Today was rough. Last night, I found out I didn't get accepted for the fall semester of one of my schools (I got accepted for spring, but it is still a bummer, because that was my safety school...). Then I got up, dreading my track workout but knowing I needed to do it, but because it was a snow day, I thought oh hey I'll just do it at 9! or 11! or 1! or 2:30! Or never!!! Because at 4:00 I went to meet with my coach, who is basically SuperWoman, and told her I hated my track workouts and couldn't do them, especially not today. Today all I managed to do was some laundry, a little eating, some reading, and A LOT of sleeping. Remember my post about naps? Today involved major nappage.

    After talking to Coach SuperWoman, who has competed in countless Ironman's (including Kona! a personal dream of mine!), over 30 marathons, and probably more 5ks than me and all my 5 readers can count on our fingers and toes, I did feel much better (My pre-coach-meeting 5-miler with pickups also helped. 5 miles in 41:30!!). She is fantastic and totally understood my anxiety over my track workouts. Like me, she loathes 5k pace, which is what all the workouts were based on, because for the past month I have been thinking I was going to run on a team in college, so I wanted to increase my speed and decrease my mile and 2 mile times, but this is no longer my mindset (the college I wanted to run for ended up not being at all what I expected, and I also realized I kind of would rather not eat peanut butter for 2 years than have to only run 5ks all throughout college).

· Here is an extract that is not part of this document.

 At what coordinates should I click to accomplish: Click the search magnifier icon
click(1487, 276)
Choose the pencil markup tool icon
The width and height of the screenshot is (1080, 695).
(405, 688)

  We realized that I am way more of a 10-miler to half-marathon runner; I can hold a pretty strong pace for a long period of time and still have a kick at the end, but though I can usually place in my age group at 5ks, I feel like vomiting/breaking my legs off the whole time. I am so happy that I found my running niche!!
  
    Now, all my track workouts will be based on time, which is way more of a motivator for me than distance, and the fastest the intervals will be is at about 7:30, a totally doable, I-can-run-without-throwing-up-but-still-get-speedier pace. Anyone else besides me also sort of loathe 5ks? It stinks that almost all local events are that distance; what about us endurance people?!?!
    After the meeting, I headed to the gym for 20 minutes of elliptical intervals, some leg strengthening exercises, and a serious 1/2 mile or so in the pool. I was literally pouding away my frustration in the water; the residual shoulder and ab pain was totally worth it. I now feel almost too fatigued to be angry/sad... though I am not sure how well that will bode for the track workout I have tomorrow (because yes, even though I skipped today's, I am still going to get it done sooner or later).

Moral of today: It is okay to wallow for a bit, but never underestimate the restorative powers of exercise. Today was yet another occasion were I didn't want to run, and yeah, I was emotionally exhausted and wanted to cry like a baby when I got on the treadmill, but 41 and a half minutes later, I felt better. Not total back to normal, but better. I have never regretted a run, and today was no exception.

1 comment:

  1. I am the exact same way girl. I cannot run 5ks fast to save my life but I could hold the pace for a year.